- [YOUR TASK]
Locate each line with the string "will" in the listing below and copy it.

- [GIVEN DATA]
'''
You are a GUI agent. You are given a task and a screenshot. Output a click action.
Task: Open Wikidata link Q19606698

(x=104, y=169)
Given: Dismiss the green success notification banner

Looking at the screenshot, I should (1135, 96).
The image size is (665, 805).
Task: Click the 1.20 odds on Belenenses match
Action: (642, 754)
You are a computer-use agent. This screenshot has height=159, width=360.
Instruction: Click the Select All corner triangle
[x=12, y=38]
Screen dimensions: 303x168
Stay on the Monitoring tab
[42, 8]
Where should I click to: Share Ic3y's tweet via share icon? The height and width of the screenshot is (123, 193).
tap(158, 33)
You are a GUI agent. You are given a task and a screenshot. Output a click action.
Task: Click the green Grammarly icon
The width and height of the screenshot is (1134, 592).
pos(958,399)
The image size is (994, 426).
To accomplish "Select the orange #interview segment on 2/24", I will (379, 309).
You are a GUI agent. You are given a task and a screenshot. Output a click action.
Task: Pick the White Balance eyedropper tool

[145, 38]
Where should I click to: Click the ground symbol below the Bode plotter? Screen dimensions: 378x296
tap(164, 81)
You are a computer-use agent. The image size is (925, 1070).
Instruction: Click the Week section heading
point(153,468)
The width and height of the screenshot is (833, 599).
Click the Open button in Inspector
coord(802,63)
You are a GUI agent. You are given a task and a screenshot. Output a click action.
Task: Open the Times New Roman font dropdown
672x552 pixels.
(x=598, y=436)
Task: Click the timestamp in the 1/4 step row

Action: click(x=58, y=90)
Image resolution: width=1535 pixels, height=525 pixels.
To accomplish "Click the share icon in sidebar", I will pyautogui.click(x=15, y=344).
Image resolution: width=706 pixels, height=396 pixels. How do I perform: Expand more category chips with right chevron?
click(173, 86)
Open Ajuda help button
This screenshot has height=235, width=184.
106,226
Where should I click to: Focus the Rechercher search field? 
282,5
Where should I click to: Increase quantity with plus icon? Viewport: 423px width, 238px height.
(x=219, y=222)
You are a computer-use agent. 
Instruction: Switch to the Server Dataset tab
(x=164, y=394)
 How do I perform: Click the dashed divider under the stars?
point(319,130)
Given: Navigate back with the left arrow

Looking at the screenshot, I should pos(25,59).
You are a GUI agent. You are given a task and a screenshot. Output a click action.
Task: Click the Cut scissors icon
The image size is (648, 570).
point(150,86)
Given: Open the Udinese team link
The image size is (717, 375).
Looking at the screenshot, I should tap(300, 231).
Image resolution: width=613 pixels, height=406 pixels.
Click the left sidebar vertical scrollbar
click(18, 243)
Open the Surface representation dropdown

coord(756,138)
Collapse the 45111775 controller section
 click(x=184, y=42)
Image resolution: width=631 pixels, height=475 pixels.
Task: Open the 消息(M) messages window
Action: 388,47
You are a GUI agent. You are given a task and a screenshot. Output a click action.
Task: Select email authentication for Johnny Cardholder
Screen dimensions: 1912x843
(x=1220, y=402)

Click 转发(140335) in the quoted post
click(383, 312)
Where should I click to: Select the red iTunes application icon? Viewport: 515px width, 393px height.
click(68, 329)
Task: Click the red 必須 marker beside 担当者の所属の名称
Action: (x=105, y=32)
'''
- [THE COMPLETED TASK]
To accomplish "Select the orange #interview segment on 2/24", I will (379, 309).
To accomplish "Click the share icon in sidebar", I will pyautogui.click(x=15, y=344).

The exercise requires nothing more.